— Texto para leitura —
■ ■ ■
Por causa disso, nestes dias em
que as temperaturas vêm oscilando entre o crematório e o inferno,
as distinções de classe, habitualmente camufladas pela correção
política social-democrata, saltam
aos olhos ou, mais precisamente,
jorram aos borbotões pelos poros. Hotéis com menos de quatro
estrelas não costumam dispor de
climatização e o mesmo vale para
a maioria dos bares, cafés, restaurantes etc., seja em Paris e Londres, seja em Zurique ou Viena.
Em Paris, aliás, se os cinemas registraram recordes de bilheteria,
não foi devido nem à cinefilia tradicional de seus habitantes nem à
qualidade dos filmes da estação: o
projetor também foi eclipsado pelo condicionador de ar.
Embora a imprensa australiana
zombe do pânico britânico, lembrando que em Sydney ou Melbourne ninguém sequer arregaça
as mangas antes dos 45oC, a verdade é que o sul do continente em
particular, e Sevilha está entre os
casos mais graves, andou descobrindo uma das razões que levam
os habitantes da África subsaariana a abandonar sua terra natal.
A presente onda, no entanto, é
menos incomum do que se poderia imaginar. O calor de julho e
agosto de 1994, quando passei pela Áustria, a Hungria e o norte da
Itália, não foi, que eu lembre, mais
ameno do que o de hoje em Budapeste. Meu verão italiano de 98
talvez tenha tido dias piores. Curiosamente, as temperaturas de
Florença, em virtude de sua topografia, superavam as de Nápoles,
no sul. Mas o inferno acima de
40oC em que se convertera então a
Sicília só encontrava rivais na
Grécia e na Sardenha.
■ ■ ■
— Registros fornecidos —
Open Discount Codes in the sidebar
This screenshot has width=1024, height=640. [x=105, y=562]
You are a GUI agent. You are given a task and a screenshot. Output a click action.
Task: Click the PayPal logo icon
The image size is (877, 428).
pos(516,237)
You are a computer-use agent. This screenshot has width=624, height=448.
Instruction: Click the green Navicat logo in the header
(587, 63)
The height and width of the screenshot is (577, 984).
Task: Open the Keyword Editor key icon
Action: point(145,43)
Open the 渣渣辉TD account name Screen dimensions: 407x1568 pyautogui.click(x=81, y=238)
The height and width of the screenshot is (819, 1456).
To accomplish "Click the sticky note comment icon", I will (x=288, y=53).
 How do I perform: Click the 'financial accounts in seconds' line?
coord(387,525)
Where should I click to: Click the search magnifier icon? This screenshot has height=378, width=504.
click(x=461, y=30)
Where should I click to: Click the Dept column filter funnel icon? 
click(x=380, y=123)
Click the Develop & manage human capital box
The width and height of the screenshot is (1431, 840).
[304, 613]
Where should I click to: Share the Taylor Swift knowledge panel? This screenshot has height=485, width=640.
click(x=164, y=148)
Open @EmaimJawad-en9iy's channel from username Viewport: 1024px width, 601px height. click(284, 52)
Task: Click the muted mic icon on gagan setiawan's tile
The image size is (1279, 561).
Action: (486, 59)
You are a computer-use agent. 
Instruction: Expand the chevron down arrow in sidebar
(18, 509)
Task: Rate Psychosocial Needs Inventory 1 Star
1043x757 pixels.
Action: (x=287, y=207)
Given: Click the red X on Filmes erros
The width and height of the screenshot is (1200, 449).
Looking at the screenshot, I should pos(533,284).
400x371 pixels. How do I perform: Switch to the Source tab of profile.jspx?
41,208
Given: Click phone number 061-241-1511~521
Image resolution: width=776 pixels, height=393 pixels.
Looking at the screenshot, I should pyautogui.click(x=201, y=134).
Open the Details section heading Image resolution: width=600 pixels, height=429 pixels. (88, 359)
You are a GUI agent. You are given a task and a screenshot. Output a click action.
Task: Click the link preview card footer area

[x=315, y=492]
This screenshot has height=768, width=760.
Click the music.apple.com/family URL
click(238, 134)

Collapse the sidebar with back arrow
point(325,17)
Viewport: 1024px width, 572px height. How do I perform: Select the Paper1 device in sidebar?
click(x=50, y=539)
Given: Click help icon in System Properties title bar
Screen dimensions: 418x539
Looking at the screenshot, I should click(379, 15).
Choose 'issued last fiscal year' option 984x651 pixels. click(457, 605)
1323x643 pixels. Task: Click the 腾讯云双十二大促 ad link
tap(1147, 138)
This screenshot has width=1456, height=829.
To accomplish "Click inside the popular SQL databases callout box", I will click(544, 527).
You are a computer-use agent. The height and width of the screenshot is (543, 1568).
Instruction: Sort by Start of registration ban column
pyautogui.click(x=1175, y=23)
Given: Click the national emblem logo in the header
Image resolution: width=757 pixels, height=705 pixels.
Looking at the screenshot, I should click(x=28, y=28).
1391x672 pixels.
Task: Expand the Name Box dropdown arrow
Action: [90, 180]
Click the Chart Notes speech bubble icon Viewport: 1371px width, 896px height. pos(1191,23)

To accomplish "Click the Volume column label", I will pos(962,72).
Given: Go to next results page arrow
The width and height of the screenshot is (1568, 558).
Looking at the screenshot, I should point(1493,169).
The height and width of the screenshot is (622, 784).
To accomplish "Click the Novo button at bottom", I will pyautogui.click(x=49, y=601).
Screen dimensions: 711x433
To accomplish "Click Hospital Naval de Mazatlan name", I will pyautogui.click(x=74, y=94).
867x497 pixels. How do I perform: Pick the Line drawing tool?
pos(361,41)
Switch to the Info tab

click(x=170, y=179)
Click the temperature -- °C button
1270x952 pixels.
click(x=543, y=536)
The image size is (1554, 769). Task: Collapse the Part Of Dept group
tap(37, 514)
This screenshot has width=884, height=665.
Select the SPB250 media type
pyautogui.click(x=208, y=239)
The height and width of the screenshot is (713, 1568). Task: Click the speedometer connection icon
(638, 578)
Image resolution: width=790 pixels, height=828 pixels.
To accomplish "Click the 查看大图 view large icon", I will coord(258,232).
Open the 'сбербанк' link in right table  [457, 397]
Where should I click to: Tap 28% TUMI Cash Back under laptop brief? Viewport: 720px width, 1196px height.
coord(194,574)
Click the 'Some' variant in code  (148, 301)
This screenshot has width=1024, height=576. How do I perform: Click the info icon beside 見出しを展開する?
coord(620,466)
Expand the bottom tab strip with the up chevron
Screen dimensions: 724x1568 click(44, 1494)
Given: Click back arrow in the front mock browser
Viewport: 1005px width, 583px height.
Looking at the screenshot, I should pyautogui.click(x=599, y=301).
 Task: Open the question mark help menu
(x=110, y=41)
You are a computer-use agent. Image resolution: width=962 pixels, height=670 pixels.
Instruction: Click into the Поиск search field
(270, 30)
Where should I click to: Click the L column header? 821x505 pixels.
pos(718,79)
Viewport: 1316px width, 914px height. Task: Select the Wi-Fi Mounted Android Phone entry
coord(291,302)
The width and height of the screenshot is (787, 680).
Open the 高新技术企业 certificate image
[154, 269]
■ ■ ■
— O problema —
Transcreva do texto sobre a onda de calor na Europa o trecho que começa em "Em Paris, aliás, se" e vai até "sua terra natal.", incluindo essas palavras.

— Resultado final —
Em Paris, aliás, se os cinemas registraram recordes de bilheteria,
não foi devido nem à cinefilia tradicional de seus habitantes nem à
qualidade dos filmes da estação: o
projetor também foi eclipsado pelo condicionador de ar.
Embora a imprensa australiana
zombe do pânico britânico, lembrando que em Sydney ou Melbourne ninguém sequer arregaça
as mangas antes dos 45oC, a verdade é que o sul do continente em
particular, e Sevilha está entre os
casos mais graves, andou descobrindo uma das razões que levam
os habitantes da África subsaariana a abandonar sua terra natal.